Autism spectrum disorders (ASDs) affect nearly 3% of the population, and the prevalence has increased more than 150% since 2000. Patients with autism suffer from impaired cognitive function, working memory, social interaction, and attention deficits. 

Fragile X syndrome (FXS) is the most known monogenic cause of autism. Behavioral and imaging studies revealed a shared neurobiological basis of autism between FXS and other ASDs. Although molecular and cellular data lag behind these studies, published data suggest common signaling pathways between FXS and other ASDs. 

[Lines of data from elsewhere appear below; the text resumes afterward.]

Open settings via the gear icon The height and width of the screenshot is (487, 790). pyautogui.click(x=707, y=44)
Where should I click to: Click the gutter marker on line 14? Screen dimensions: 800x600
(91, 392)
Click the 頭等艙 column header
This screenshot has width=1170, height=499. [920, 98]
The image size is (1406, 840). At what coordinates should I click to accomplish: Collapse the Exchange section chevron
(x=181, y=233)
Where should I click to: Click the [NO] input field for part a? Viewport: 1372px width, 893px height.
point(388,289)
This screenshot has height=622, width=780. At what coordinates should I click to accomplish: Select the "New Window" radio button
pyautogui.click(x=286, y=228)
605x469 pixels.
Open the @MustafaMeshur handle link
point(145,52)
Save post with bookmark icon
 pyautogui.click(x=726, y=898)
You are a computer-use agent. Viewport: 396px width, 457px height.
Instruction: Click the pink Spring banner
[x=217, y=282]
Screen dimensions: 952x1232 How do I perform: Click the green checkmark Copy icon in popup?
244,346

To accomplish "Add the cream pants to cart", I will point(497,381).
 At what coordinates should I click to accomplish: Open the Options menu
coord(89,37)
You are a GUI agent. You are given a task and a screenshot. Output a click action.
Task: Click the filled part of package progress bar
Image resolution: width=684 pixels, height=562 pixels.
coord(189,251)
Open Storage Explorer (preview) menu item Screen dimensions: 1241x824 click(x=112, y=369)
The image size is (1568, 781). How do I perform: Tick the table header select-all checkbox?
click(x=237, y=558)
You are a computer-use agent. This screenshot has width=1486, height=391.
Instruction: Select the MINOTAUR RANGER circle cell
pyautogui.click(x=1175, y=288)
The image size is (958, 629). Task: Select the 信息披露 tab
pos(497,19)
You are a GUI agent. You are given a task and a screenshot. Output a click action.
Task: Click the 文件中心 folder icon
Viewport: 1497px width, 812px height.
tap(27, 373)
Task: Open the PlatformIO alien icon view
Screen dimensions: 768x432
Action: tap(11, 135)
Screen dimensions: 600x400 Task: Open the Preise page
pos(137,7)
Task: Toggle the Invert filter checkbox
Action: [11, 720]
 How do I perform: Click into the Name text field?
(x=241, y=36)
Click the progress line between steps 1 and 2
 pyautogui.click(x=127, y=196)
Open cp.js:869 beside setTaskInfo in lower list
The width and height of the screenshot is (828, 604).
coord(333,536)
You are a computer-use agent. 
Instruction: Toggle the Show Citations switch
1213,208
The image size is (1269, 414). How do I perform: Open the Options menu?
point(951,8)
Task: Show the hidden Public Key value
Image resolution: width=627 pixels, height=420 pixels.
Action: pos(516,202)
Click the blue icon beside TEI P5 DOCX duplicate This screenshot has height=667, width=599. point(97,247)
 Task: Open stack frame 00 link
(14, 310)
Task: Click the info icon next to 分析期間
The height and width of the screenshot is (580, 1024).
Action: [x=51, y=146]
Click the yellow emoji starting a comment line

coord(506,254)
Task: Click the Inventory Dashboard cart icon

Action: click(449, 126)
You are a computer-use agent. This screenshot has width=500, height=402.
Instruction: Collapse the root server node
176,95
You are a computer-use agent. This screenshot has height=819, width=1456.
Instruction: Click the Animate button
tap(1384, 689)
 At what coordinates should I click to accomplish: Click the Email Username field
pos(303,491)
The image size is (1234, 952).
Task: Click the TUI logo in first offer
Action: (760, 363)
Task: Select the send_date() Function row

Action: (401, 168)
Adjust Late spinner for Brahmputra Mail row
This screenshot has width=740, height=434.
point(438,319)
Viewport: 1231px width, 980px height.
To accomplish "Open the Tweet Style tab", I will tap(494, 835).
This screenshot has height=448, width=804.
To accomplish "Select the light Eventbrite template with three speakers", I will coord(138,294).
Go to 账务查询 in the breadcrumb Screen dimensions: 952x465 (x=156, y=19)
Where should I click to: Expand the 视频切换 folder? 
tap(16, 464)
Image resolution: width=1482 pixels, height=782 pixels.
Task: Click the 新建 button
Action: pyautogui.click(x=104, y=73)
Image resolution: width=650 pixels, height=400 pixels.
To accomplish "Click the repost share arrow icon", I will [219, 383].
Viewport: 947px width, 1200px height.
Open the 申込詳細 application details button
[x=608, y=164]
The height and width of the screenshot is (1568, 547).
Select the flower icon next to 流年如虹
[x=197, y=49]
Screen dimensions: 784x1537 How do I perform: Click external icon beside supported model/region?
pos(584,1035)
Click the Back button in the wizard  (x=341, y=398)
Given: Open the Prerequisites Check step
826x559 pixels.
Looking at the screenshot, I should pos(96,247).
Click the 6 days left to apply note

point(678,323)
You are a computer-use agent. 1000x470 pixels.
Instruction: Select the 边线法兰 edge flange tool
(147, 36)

The Brager Lab previously identified changes in voltage-gated ion channels in both the hippocampus and prefrontal cortex of the Fmr1 knockout (KO) mouse model of FXS. These channelopathies affect synaptic transmission, plasticity and the integration and transformation of synaptic inputs into output. Dr. Brager will present data showing that FMRP, the protein missing in FXS, bidirectionally regulates dendritic h-channels in a brain-region and cell-type specific manner. He will then present more recent data looking at how dendritic excitability in the prefrontal cortex is altered in FXS. The data suggest that these channelopathies and associated changes in dendritic integration alter hippocampal and prefrontal circuits and contribute to behavioral phenotypes associated with FXS.